This is he supplementary material for the book chapter titled "Planning for Long-Term Climate Resilience: Analysing academic and non-academic literature to improve usage of Planning Support Systems" submitted for CUPUM 2021.
We used LiTCoF for text-mining analysis (Dayeen, F. R., Sharma, A. S., & Derrible, S. (2020). A text mining analysis of the climate change literature in industrial ecology. Journal of Industrial Ecology, 24(2), 276-284.).
Pre-processsing data for LiTCoF Analysis
(1) {Removal of words:} We first removed words that were overused but irrelevant such as results copyright important provided etc. in addition to conjunctions adverbs mathematical symbols and numbers. We then removed relevant but overused words that did not bring much value to the analysis but ended up skewing results like city urban and data. The full list of words can be found in 'new_stop_words.txt' in 'src' folder.

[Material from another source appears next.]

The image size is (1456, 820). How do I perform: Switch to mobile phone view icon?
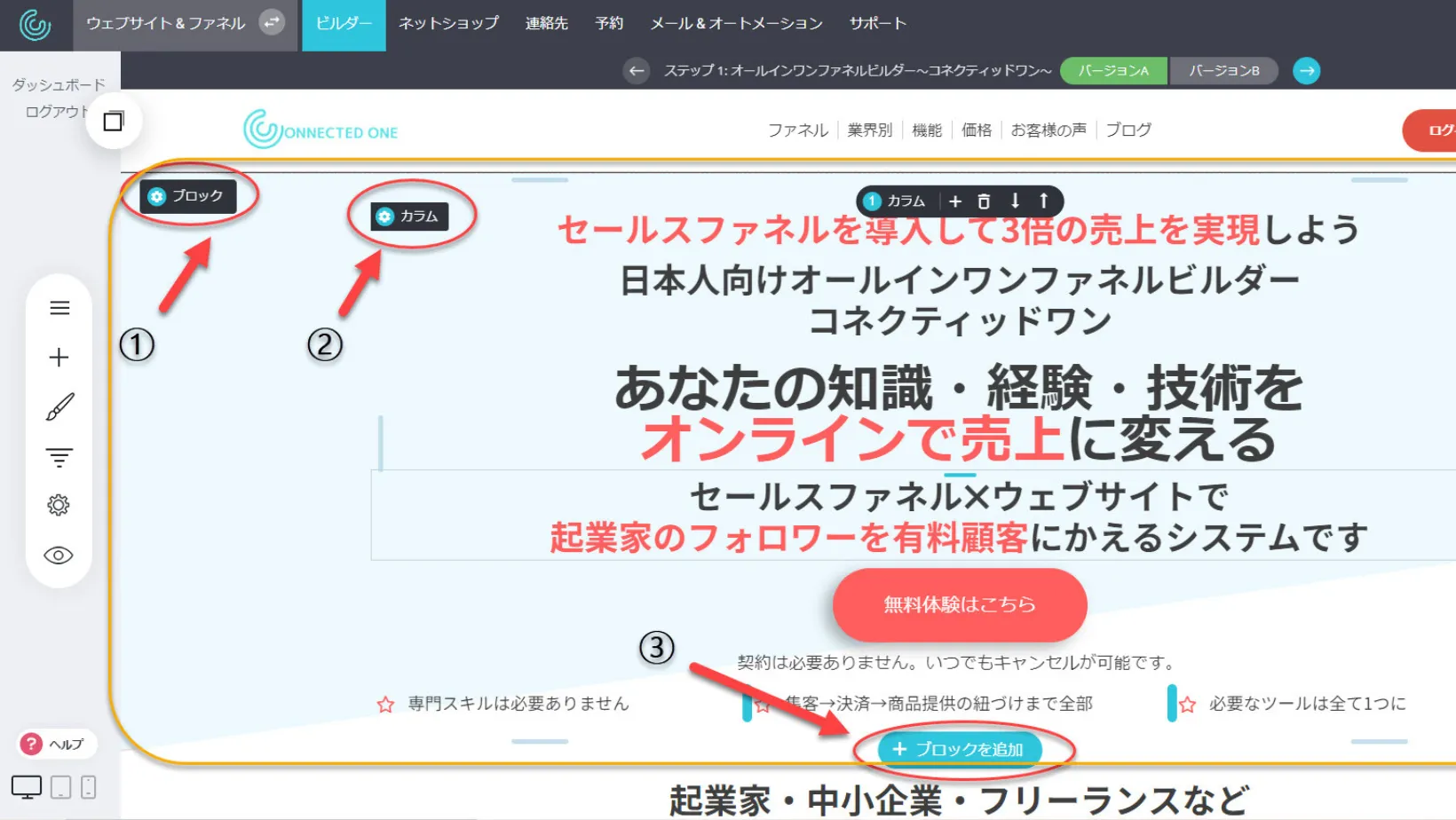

(2) {Merging words}: Words that shared the same meaning like sustainable-sustainability, flooding-flood risk flexibility-flexible were merged. Plural and singular versions of the same word were merged.

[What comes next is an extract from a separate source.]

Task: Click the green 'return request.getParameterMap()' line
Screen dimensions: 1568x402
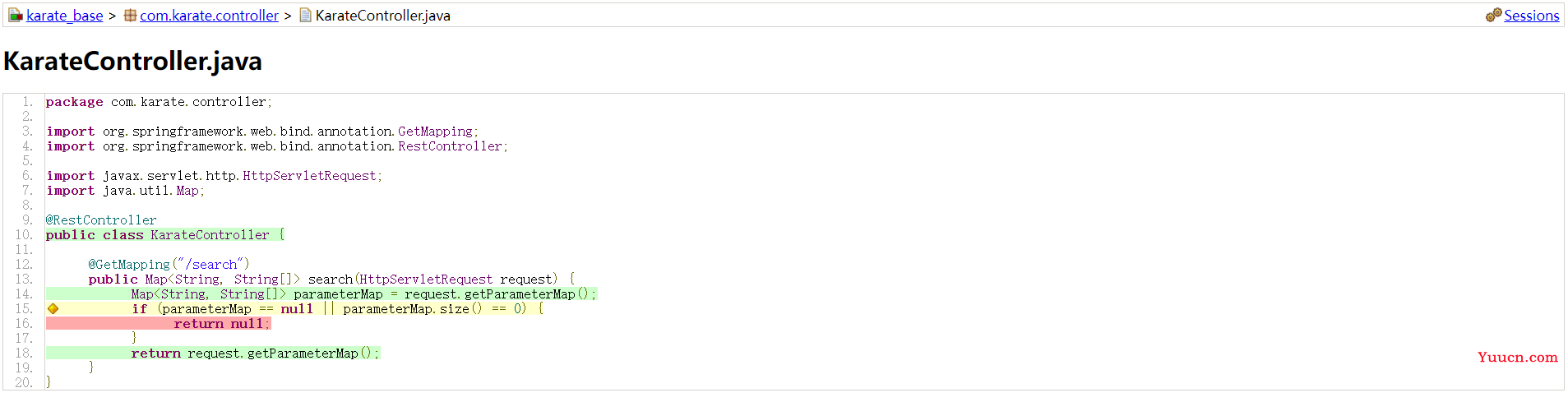Action: (213, 353)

(3) {Grouping words:} This was the most important iteration to arrive at richer insights. Based on the preliminary rounds of analysis we grouped together terms belonging to a single infrastructure sector or system to capture their combined frequencies. This was done in cases where terms on sub-sectors were too dispersed to provide relevant results.
Prerequisites for running the code:
- Python 3.7 or higher installed on your machine.
- 'new_stop_words.txt' in 'src' folder contains the list of words we do not wish to consider for the analysis.
- 'pre_processing _data.txt' in 'src' contains list of words that are grouped/merged together for the analysis.
- the abstracts for academic and non-academic (practice) are saved under 'data' in a .csv format.
- There are three folders with names: 'src', 'data', 'plots'.
- Run LiTCoF-v1.00.py in 'src' folder.